The problem
Rewrite the material below, replacing every occurrence of "checkbox" with "check box" and leaving everything else unchanged.

Data listing
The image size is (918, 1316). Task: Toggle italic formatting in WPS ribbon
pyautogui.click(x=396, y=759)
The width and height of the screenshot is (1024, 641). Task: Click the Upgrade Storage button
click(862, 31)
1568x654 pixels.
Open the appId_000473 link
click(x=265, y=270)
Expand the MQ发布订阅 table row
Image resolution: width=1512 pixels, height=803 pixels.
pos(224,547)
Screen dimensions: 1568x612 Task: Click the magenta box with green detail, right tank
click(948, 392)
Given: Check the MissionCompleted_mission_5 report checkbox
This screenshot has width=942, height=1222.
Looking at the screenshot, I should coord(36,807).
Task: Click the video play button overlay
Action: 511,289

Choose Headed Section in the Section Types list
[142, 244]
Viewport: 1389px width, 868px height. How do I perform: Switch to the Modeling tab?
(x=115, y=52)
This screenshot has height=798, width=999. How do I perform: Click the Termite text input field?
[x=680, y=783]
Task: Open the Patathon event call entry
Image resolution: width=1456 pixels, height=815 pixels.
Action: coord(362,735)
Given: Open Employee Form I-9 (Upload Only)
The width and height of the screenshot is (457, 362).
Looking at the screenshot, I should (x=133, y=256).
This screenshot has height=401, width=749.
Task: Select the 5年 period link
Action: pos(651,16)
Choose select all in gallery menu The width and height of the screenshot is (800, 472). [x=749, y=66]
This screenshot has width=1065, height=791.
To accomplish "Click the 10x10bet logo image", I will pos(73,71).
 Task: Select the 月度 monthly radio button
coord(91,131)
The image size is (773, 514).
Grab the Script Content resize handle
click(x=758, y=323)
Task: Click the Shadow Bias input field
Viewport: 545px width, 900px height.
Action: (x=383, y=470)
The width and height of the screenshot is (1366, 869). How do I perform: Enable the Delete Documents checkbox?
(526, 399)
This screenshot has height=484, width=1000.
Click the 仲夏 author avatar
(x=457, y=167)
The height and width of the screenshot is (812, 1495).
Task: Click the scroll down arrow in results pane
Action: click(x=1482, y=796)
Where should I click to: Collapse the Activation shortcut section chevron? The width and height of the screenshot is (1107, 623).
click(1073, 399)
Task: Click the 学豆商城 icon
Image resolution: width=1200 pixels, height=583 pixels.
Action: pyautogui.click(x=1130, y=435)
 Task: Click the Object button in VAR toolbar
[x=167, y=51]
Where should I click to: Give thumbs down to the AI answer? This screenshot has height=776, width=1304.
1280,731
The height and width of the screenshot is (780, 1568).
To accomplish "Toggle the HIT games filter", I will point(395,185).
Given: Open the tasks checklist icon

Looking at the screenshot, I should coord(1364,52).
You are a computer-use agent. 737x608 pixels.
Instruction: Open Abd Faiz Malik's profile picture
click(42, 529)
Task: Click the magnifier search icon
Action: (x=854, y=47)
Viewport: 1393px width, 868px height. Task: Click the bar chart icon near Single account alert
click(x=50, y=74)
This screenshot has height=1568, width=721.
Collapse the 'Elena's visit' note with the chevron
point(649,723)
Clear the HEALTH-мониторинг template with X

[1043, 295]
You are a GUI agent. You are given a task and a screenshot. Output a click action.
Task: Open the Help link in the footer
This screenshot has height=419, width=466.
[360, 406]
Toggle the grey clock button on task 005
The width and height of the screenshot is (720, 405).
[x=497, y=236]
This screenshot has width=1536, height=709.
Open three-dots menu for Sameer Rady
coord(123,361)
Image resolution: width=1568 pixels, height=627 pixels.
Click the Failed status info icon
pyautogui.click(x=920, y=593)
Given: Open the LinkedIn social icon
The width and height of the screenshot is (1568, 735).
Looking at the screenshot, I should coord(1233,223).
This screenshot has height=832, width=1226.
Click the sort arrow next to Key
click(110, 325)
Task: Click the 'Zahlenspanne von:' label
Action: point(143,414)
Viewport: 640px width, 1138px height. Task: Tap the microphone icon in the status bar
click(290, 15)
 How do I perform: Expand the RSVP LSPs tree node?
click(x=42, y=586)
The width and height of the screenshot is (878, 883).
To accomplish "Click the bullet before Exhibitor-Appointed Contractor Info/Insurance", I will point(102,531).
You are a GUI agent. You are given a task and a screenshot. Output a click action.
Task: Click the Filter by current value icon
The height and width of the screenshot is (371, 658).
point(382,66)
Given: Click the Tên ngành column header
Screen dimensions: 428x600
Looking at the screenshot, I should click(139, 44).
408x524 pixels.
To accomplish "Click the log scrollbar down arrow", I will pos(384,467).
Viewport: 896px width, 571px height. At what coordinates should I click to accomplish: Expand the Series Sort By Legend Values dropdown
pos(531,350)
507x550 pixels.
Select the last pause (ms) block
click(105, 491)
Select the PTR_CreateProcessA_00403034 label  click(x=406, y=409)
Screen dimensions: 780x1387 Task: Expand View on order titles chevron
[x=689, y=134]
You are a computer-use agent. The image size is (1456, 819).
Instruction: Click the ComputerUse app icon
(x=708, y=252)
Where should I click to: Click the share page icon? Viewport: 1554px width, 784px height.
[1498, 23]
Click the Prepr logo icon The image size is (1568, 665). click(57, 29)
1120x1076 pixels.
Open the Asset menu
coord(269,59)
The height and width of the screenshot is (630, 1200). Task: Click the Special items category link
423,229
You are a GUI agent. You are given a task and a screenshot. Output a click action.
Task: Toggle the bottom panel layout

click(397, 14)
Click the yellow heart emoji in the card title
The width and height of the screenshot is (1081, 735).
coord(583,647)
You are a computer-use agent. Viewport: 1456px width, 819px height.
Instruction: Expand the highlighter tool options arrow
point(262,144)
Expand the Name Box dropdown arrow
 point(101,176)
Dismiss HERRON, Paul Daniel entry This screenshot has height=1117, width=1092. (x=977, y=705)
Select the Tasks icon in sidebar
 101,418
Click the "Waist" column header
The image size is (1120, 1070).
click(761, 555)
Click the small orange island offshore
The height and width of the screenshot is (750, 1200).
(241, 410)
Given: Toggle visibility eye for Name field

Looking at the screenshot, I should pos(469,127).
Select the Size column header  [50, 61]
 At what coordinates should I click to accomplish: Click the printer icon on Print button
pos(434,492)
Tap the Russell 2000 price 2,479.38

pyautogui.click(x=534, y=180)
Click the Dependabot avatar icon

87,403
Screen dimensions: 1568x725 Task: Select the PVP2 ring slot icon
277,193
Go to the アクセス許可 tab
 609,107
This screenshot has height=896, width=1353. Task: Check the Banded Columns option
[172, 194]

Output of the task
The image size is (918, 1316). Task: Toggle italic formatting in WPS ribbon
pyautogui.click(x=396, y=759)
The width and height of the screenshot is (1024, 641). Task: Click the Upgrade Storage button
click(862, 31)
1568x654 pixels.
Open the appId_000473 link
click(x=265, y=270)
Expand the MQ发布订阅 table row
Image resolution: width=1512 pixels, height=803 pixels.
pos(224,547)
Screen dimensions: 1568x612 Task: Click the magenta box with green detail, right tank
click(948, 392)
Given: Check the MissionCompleted_mission_5 report check box
This screenshot has width=942, height=1222.
Looking at the screenshot, I should coord(36,807).
Task: Click the video play button overlay
Action: 511,289

Choose Headed Section in the Section Types list
[142, 244]
Viewport: 1389px width, 868px height. How do I perform: Switch to the Modeling tab?
(x=115, y=52)
This screenshot has height=798, width=999. How do I perform: Click the Termite text input field?
[x=680, y=783]
Task: Open the Patathon event call entry
Image resolution: width=1456 pixels, height=815 pixels.
Action: coord(362,735)
Given: Open Employee Form I-9 (Upload Only)
The width and height of the screenshot is (457, 362).
Looking at the screenshot, I should (x=133, y=256).
This screenshot has height=401, width=749.
Task: Select the 5年 period link
Action: pos(651,16)
Choose select all in gallery menu The width and height of the screenshot is (800, 472). [x=749, y=66]
This screenshot has width=1065, height=791.
To accomplish "Click the 10x10bet logo image", I will pos(73,71).
 Task: Select the 月度 monthly radio button
coord(91,131)
The image size is (773, 514).
Grab the Script Content resize handle
click(x=758, y=323)
Task: Click the Shadow Bias input field
Viewport: 545px width, 900px height.
Action: (x=383, y=470)
The width and height of the screenshot is (1366, 869). How do I perform: Enable the Delete Documents check box?
(526, 399)
This screenshot has height=484, width=1000.
Click the 仲夏 author avatar
(x=457, y=167)
The height and width of the screenshot is (812, 1495).
Task: Click the scroll down arrow in results pane
Action: click(x=1482, y=796)
Where should I click to: Collapse the Activation shortcut section chevron? The width and height of the screenshot is (1107, 623).
click(1073, 399)
Task: Click the 学豆商城 icon
Image resolution: width=1200 pixels, height=583 pixels.
Action: pyautogui.click(x=1130, y=435)
 Task: Click the Object button in VAR toolbar
[x=167, y=51]
Where should I click to: Give thumbs down to the AI answer? This screenshot has height=776, width=1304.
1280,731
The height and width of the screenshot is (780, 1568).
To accomplish "Toggle the HIT games filter", I will point(395,185).
Given: Open the tasks checklist icon

Looking at the screenshot, I should coord(1364,52).
You are a computer-use agent. 737x608 pixels.
Instruction: Open Abd Faiz Malik's profile picture
click(42, 529)
Task: Click the magnifier search icon
Action: (x=854, y=47)
Viewport: 1393px width, 868px height. Task: Click the bar chart icon near Single account alert
click(x=50, y=74)
This screenshot has height=1568, width=721.
Collapse the 'Elena's visit' note with the chevron
point(649,723)
Clear the HEALTH-мониторинг template with X

[1043, 295]
You are a GUI agent. You are given a task and a screenshot. Output a click action.
Task: Open the Help link in the footer
This screenshot has height=419, width=466.
[360, 406]
Toggle the grey clock button on task 005
The width and height of the screenshot is (720, 405).
[x=497, y=236]
This screenshot has width=1536, height=709.
Open three-dots menu for Sameer Rady
coord(123,361)
Image resolution: width=1568 pixels, height=627 pixels.
Click the Failed status info icon
pyautogui.click(x=920, y=593)
Given: Open the LinkedIn social icon
The width and height of the screenshot is (1568, 735).
Looking at the screenshot, I should coord(1233,223).
This screenshot has height=832, width=1226.
Click the sort arrow next to Key
click(110, 325)
Task: Click the 'Zahlenspanne von:' label
Action: point(143,414)
Viewport: 640px width, 1138px height. Task: Tap the microphone icon in the status bar
click(290, 15)
 How do I perform: Expand the RSVP LSPs tree node?
click(x=42, y=586)
The width and height of the screenshot is (878, 883).
To accomplish "Click the bullet before Exhibitor-Appointed Contractor Info/Insurance", I will point(102,531).
You are a GUI agent. You are given a task and a screenshot. Output a click action.
Task: Click the Filter by current value icon
The height and width of the screenshot is (371, 658).
point(382,66)
Given: Click the Tên ngành column header
Screen dimensions: 428x600
Looking at the screenshot, I should click(139, 44).
408x524 pixels.
To accomplish "Click the log scrollbar down arrow", I will pos(384,467).
Viewport: 896px width, 571px height. At what coordinates should I click to accomplish: Expand the Series Sort By Legend Values dropdown
pos(531,350)
507x550 pixels.
Select the last pause (ms) block
click(105, 491)
Select the PTR_CreateProcessA_00403034 label  click(x=406, y=409)
Screen dimensions: 780x1387 Task: Expand View on order titles chevron
[x=689, y=134]
You are a computer-use agent. The image size is (1456, 819).
Instruction: Click the ComputerUse app icon
(x=708, y=252)
Where should I click to: Click the share page icon? Viewport: 1554px width, 784px height.
[1498, 23]
Click the Prepr logo icon The image size is (1568, 665). click(57, 29)
1120x1076 pixels.
Open the Asset menu
coord(269,59)
The height and width of the screenshot is (630, 1200). Task: Click the Special items category link
423,229
You are a GUI agent. You are given a task and a screenshot. Output a click action.
Task: Toggle the bottom panel layout

click(397, 14)
Click the yellow heart emoji in the card title
The width and height of the screenshot is (1081, 735).
coord(583,647)
You are a computer-use agent. Viewport: 1456px width, 819px height.
Instruction: Expand the highlighter tool options arrow
point(262,144)
Expand the Name Box dropdown arrow
 point(101,176)
Dismiss HERRON, Paul Daniel entry This screenshot has height=1117, width=1092. (x=977, y=705)
Select the Tasks icon in sidebar
 101,418
Click the "Waist" column header
The image size is (1120, 1070).
click(761, 555)
Click the small orange island offshore
The height and width of the screenshot is (750, 1200).
(241, 410)
Given: Toggle visibility eye for Name field

Looking at the screenshot, I should pos(469,127).
Select the Size column header  [50, 61]
 At what coordinates should I click to accomplish: Click the printer icon on Print button
pos(434,492)
Tap the Russell 2000 price 2,479.38

pyautogui.click(x=534, y=180)
Click the Dependabot avatar icon

87,403
Screen dimensions: 1568x725 Task: Select the PVP2 ring slot icon
277,193
Go to the アクセス許可 tab
 609,107
This screenshot has height=896, width=1353. Task: Check the Banded Columns option
[172, 194]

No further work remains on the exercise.